▸ DATA FOR THIS EXERCISE
>> Start

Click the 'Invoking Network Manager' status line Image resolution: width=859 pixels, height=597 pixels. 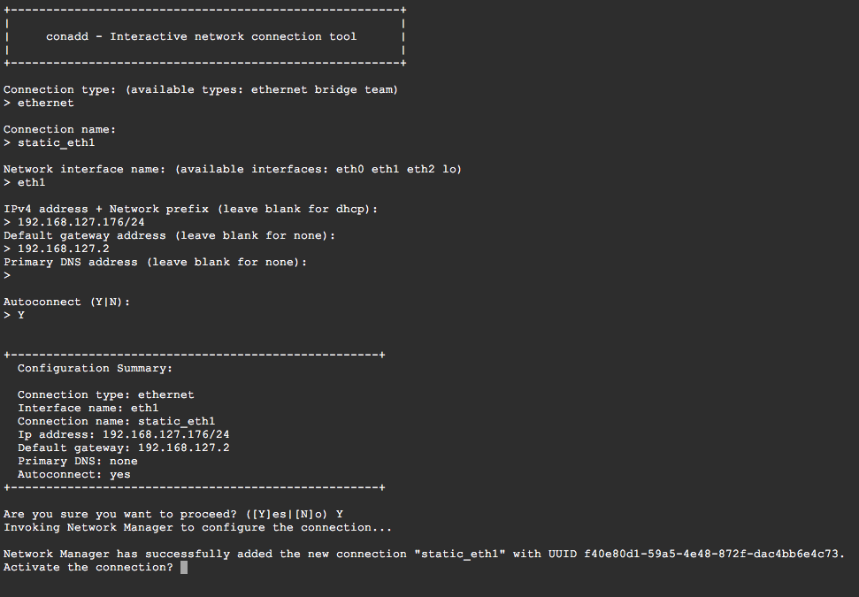pyautogui.click(x=198, y=527)
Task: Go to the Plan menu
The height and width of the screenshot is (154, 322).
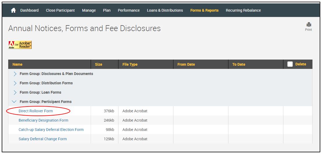Action: pyautogui.click(x=107, y=10)
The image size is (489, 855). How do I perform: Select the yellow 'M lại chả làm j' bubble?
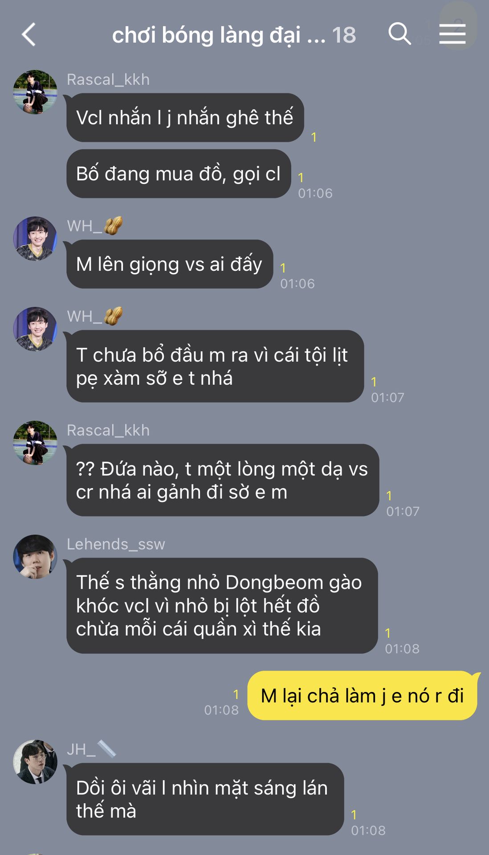coord(363,696)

>> End

▸ PROBLEM REQUIREMENTS
Reproduce the material unchanged, starting at the line containing "The image size" and continuing through the last line of the material, including both ends. Leave out the pictures.

▸ ANSWER TO THE TASK
The image size is (489, 855). How do I perform: Select the yellow 'M lại chả làm j' bubble?
coord(363,696)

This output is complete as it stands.